A recently published report of peer-based qualitative research done with people who inject drugs in Australia makes is clear that people prefer not to re-use syringes. “No one likes using the dirties,” the report sums. But participants were very clear that re-use did happen when restrictions were placed on the number of syringes people could access per day. “‘They tell you are only allowed six [syringes] a day, but some days I have more, might have eight or nine shots a day…they’re telling me how many shots I can have a day and that doesn’t work out,’” the report quotes one participant as saying.

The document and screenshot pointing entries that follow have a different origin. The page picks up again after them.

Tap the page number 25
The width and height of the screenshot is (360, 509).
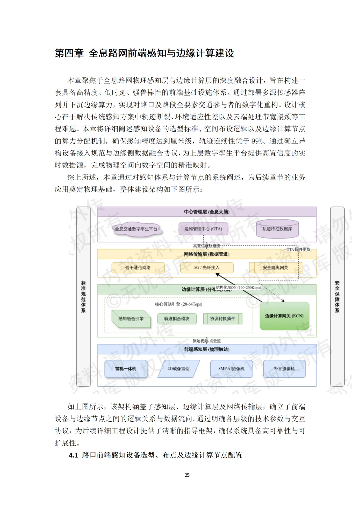pos(187,475)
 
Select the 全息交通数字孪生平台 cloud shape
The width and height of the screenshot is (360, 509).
pos(136,229)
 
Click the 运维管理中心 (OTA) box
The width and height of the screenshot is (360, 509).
pos(203,229)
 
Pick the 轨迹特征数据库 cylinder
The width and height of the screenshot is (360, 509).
pos(277,229)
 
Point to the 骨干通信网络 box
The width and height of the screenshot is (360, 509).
pos(138,268)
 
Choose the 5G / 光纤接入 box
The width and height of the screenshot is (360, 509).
pos(207,268)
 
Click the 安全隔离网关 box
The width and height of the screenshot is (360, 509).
pos(275,268)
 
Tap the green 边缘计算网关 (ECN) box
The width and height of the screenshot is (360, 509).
pos(284,316)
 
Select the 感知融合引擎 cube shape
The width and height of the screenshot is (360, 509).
pos(131,319)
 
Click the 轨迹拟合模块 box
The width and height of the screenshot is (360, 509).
pos(177,319)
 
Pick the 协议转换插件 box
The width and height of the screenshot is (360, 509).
pos(222,319)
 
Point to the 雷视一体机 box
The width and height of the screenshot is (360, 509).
pos(126,369)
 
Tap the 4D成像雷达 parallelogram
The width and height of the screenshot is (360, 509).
pos(178,369)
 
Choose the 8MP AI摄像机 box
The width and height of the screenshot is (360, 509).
pos(231,369)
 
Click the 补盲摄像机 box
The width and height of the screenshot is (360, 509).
pos(284,369)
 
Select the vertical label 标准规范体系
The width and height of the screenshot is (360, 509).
pos(83,296)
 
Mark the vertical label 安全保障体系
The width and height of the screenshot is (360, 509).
pos(337,296)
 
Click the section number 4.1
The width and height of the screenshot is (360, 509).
pos(74,455)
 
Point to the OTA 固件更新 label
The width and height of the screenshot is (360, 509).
pos(298,249)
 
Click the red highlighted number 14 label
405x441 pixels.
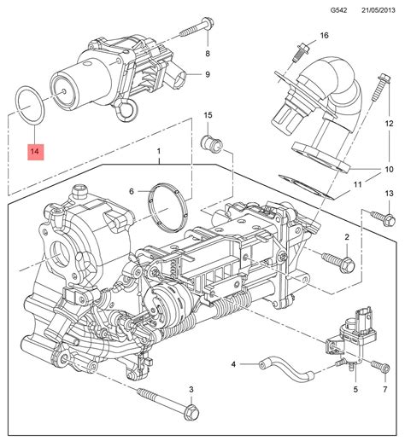click(x=36, y=152)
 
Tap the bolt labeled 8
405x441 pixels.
click(x=197, y=27)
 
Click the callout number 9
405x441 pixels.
click(x=208, y=74)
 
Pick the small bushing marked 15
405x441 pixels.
click(x=211, y=143)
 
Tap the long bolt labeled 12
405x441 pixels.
click(x=380, y=87)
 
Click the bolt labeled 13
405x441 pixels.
click(x=383, y=218)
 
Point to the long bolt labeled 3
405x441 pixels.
click(x=168, y=403)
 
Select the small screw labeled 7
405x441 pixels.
click(x=380, y=367)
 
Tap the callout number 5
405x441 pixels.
click(x=355, y=389)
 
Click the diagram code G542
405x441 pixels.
click(x=338, y=10)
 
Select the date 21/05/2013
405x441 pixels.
click(x=379, y=10)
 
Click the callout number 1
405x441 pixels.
click(x=159, y=151)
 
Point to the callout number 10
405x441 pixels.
click(x=389, y=169)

One-for-one exchange doesn’t mean fewer improperly discarded syringes
One-for-one exchanges, and other policies that limit the number of syringes that people can access, were developed with the idea that fewer syringes would be improperly discarded when the number of syringes people can access is limited to the number of used syringes they return.
“This has never been shown to be true,” stated Heimer. He points to city-level data conducted in three cities across the U.S.—each with different syringe exchange/distribution policies—that compared rates of syringe return. The city with the most liberal policy—Chicago—also had the highest rate of return of syringes. “Even though they were giving away more syringes, a higher percentage of the syringes came back. Giving out more does not mean those syringes disappear into the ether. If you give more syringes away, you reduce syringe scarcity and more of them come back,” he said.

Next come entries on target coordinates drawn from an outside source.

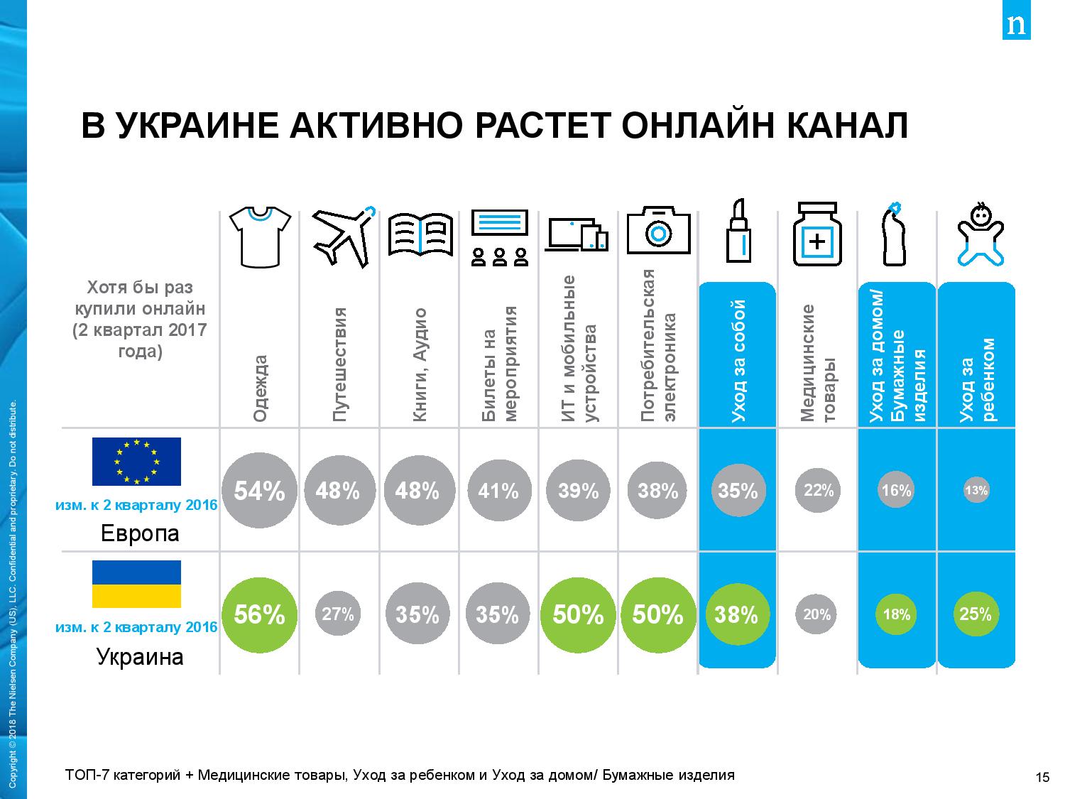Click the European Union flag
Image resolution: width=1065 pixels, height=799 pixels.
(136, 462)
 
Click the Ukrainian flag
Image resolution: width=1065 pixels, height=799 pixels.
(136, 584)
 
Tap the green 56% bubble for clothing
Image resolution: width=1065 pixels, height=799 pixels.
(259, 614)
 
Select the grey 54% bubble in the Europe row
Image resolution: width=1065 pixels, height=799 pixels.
(259, 491)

Another study conducted across 24 syringe exchange sites in California also found that greater syringe access did not increase unsafe syringe disposal. In fact, the greater the access to syringes, the more likely people are to dispose of them in safe locations.

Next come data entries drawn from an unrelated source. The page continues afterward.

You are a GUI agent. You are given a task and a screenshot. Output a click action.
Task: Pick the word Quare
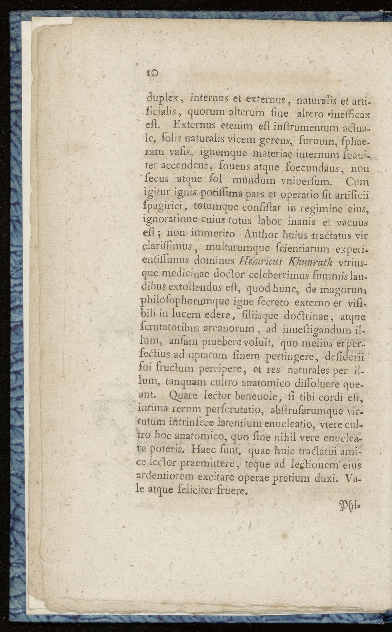point(183,396)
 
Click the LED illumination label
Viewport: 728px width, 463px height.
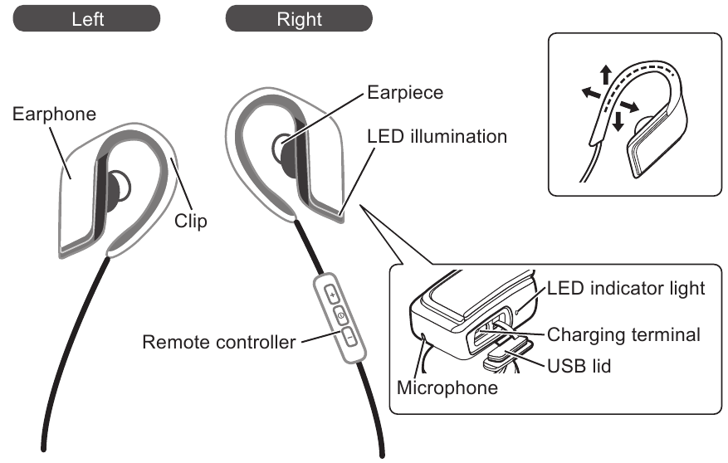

Comparing two cities with different syringe access policies, a study by Hansel Tookes and colleagues in 2012 found that San Francisco—a city with syringe access programs—had a much lower density of improperly discarded syringes than Miami, a city that at the time had no syringe access programs. In a survey with participants in both cities, 1% of people who used injection drugs in San Francisco reported discarding syringes in a public place in the previous 30 days, while 45% reported doing so in Miami. In San Francisco, 80% of all syringes were disposed at syringe access locations.
“We found eight times the number of syringes on walkthroughs in Miami as compared to San Francisco. Our surveys of IDUs [injection drug users] in both cities corroborated the walkthrough data, showing that IDUs in Miami are much more likely to dispose of syringes in public places than IDUs in San Francisco… These results suggest that NSPs [needle and syringe programs] are a significant means of collecting used syringes and do not increase the amount of publically discarded used syringes,” the authors said.
Blumenthal, R. and others. Sterile syringe access conditions and variations in HIV risk among drug injectors in three cities. Addiction, 2004.
Blumenthal, R. and others. Higher syringe coverage is associated with lower odds of HIV risk and does not increase unsafe syringe disposal among syringe exchange program clients. Drug and Alcohol Dependency. 2007.
Duvnjak, A. and others. ‘No one likes using the dirties.’ Australian Injecting and Illicit Drug Users League. 2015.
Heimer, R. and others. Syringe use and reuse: Effects of syringe exchange programs in four cities. Journal of Acquired Immune Deficiency Syndromes and Human Retrovirology. 1998.